Western observers purport to see potential evidence that Lukashenko was effectively orchestrating a flow of migrants towards the EU. There are at least 47 scheduled flights per week from Middle Eastern locations at the moment.

Reports say that travel agencies in Iraqi Kurdistan, where many of the migrants come from, have offered visas to Belarus and flights either through Turkey or the United Arab Emirates. Is this proof enough that Belarus is engineering this new migrant crisis? Certainly, it is hard to say that Lukashenko “flew the migrants in”, like the most prominent accusers of the Belarusian President claim. Belarusian authorities have not forced anyone to come to Belarus.

While the images from the Polish may lead some people to think of the refugee crisis of 2015, when Germany alone accepted around 1 million migrants from the Middle East, these numbers are not even remotely comparable. It is not clear how around 10 thousand asylum seekers could “destabilize the West”. Only a few years ago one hundred times more migrants with a similar background were welcome into the EU with open arms and celebrated as cultural enrichment.

For more than a year, after the disputed 2020 Belarusian Presidential elections, that the West does not recognize, the EU, and in particular countries like Poland and Lithuania have pursued a hard and uncompromising hostile course towards the Belarusian government. It is hard to imagine how the Western approach could possibly more hostile, without coming to an open declaration of war.

By giving asylum to the leaders of the aborted Belarusian revolution, who have often called for sanctions against the Belarusian state, in the hope that this would lead to a regime change, Poland, Lithuania and other EU and NATO countries have de facto abdicated from normal diplomatic relations with Belarus.

Over the past few weeks, Lukashenko repeatedly said that because of the sanctions imposed on his country, he could not longer stop the influx of migrants from Belarus to the European Union. The EU imposed new sanctions on Belarus in May after Belarus escorted a Ryanair airplane flying through its airspace to the ground and arrested Roman Protasevich, whom the West insists on calling a “dissident journalist”, an “opposition blogger”, but who in reality had been a former volunteer fighter in Ukraine in a far right battalion and one of the main figures behind the Telegram channel NEXTA, that coordinated the protests vowed at overthrowing the Belarusian government last year.

The EU seems intent on responding with yet more sanctions placed on Belarus. It is not clear how this new hostile act from the EU should make Belarus change its course.
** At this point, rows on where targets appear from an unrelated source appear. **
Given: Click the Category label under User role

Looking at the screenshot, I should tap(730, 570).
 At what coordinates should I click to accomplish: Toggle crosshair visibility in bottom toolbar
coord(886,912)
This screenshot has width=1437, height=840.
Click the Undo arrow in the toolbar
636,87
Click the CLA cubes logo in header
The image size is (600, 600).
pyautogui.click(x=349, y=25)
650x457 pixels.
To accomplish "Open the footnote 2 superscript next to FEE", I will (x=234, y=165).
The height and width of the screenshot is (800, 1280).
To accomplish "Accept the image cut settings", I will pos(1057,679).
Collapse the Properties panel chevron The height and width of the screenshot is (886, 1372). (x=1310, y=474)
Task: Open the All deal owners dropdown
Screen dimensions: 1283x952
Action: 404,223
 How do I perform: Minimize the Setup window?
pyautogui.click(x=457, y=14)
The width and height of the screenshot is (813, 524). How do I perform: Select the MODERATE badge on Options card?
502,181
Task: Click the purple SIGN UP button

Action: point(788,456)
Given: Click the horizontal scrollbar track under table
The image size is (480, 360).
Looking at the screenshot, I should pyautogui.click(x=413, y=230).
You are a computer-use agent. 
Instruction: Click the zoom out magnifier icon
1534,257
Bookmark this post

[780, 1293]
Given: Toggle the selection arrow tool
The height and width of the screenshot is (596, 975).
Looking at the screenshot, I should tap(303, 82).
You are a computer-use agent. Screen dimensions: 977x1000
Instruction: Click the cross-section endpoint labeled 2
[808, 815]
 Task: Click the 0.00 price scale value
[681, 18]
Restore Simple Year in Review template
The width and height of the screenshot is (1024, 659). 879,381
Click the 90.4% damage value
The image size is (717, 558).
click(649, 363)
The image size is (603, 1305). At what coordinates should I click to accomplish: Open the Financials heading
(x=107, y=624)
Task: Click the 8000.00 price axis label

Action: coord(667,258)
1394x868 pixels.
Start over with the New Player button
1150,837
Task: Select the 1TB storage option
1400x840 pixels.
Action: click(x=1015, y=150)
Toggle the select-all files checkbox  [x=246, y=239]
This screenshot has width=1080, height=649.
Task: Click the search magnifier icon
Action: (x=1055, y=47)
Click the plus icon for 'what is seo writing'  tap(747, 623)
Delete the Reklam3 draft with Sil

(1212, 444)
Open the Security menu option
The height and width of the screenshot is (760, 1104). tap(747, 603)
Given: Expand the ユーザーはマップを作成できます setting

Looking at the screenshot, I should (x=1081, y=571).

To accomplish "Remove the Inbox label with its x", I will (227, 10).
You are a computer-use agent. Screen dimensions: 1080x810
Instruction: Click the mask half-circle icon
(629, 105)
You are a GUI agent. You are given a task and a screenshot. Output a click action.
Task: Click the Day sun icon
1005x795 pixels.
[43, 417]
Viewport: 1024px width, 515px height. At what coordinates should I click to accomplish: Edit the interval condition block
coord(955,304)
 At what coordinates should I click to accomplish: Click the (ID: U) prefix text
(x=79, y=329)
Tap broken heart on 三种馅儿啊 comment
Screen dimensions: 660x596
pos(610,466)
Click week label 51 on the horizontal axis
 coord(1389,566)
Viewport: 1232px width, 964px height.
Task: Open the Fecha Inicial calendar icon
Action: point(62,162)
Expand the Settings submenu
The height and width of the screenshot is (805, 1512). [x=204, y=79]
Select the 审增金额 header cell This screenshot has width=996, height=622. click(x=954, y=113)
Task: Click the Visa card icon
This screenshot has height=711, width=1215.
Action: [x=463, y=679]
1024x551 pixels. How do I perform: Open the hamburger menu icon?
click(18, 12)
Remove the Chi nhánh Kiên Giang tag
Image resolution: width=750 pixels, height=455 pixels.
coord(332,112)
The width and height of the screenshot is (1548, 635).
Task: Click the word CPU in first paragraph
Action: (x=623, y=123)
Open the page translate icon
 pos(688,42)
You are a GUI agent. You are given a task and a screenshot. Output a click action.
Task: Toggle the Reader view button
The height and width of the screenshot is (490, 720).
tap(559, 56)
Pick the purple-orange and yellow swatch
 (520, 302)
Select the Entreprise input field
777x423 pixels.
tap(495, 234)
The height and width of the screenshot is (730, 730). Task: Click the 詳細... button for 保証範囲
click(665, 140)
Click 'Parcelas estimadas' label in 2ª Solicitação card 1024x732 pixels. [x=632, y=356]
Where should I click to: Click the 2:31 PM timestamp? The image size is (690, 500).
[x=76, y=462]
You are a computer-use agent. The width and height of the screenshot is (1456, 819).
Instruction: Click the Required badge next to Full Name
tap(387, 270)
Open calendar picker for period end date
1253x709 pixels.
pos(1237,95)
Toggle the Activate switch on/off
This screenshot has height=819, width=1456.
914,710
Poland and the EU since at least a year have de facto engaged in sedition in Belarus, with the ultimate goal of removing Lukashenko.

It is irrational to expect that these actions should provoke anything other than a hostile reaction from Belarus. It’s simple physics. However, Poland and the West appear to believe that they exist as the sole powerful force in a vacuum where basic physical laws do not apply. It is a delusion that borders on insanity.